• **Task requirements**: Put the lines below into a JSON list of strings, with one string for each line and blank lines omitted.

• **Interface element lines**:
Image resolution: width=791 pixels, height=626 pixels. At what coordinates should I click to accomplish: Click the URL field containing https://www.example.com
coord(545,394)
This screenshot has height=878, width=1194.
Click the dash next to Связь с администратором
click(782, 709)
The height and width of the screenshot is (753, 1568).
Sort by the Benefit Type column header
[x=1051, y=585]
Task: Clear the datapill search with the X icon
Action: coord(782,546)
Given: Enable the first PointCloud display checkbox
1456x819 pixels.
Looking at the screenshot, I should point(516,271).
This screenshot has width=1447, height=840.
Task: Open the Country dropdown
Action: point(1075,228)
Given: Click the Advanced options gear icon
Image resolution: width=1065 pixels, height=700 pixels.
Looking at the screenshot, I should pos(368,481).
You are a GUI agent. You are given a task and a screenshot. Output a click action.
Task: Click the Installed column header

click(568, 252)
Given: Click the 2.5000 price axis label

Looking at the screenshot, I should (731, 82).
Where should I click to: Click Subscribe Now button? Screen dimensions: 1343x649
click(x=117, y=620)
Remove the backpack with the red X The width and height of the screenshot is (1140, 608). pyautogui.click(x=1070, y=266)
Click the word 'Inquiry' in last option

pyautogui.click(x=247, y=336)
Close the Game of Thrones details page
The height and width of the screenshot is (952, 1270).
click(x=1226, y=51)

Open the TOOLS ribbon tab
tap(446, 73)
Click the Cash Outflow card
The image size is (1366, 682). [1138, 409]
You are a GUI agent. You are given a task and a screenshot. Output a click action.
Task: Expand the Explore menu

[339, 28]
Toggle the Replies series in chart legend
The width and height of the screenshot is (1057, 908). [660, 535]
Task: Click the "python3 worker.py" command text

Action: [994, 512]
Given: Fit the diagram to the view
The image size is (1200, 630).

• **Answer in full**:
[
  "Image resolution: width=791 pixels, height=626 pixels. At what coordinates should I click to accomplish: Click the URL field containing https://www.example.com",
  "coord(545,394)",
  "This screenshot has height=878, width=1194.",
  "Click the dash next to Связь с администратором",
  "click(782, 709)",
  "The height and width of the screenshot is (753, 1568).",
  "Sort by the Benefit Type column header",
  "[x=1051, y=585]",
  "Task: Clear the datapill search with the X icon",
  "Action: coord(782,546)",
  "Given: Enable the first PointCloud display checkbox",
  "1456x819 pixels.",
  "Looking at the screenshot, I should point(516,271).",
  "This screenshot has width=1447, height=840.",
  "Task: Open the Country dropdown",
  "Action: point(1075,228)",
  "Given: Click the Advanced options gear icon",
  "Image resolution: width=1065 pixels, height=700 pixels.",
  "Looking at the screenshot, I should pos(368,481).",
  "You are a GUI agent. You are given a task and a screenshot. Output a click action.",
  "Task: Click the Installed column header",
  "click(568, 252)",
  "Given: Click the 2.5000 price axis label",
  "Looking at the screenshot, I should (731, 82).",
  "Where should I click to: Click Subscribe Now button? Screen dimensions: 1343x649",
  "click(x=117, y=620)",
  "Remove the backpack with the red X The width and height of the screenshot is (1140, 608). pyautogui.click(x=1070, y=266)",
  "Click the word 'Inquiry' in last option",
  "pyautogui.click(x=247, y=336)",
  "Close the Game of Thrones details page",
  "The height and width of the screenshot is (952, 1270).",
  "click(x=1226, y=51)",
  "Open the TOOLS ribbon tab",
  "tap(446, 73)",
  "Click the Cash Outflow card",
  "The image size is (1366, 682). [1138, 409]",
  "You are a GUI agent. You are given a task and a screenshot. Output a click action.",
  "Task: Expand the Explore menu",
  "[339, 28]",
  "Toggle the Replies series in chart legend",
  "The width and height of the screenshot is (1057, 908). [660, 535]",
  "Task: Click the \"python3 worker.py\" command text",
  "Action: [994, 512]",
  "Given: Fit the diagram to the view",
  "The image size is (1200, 630)."
]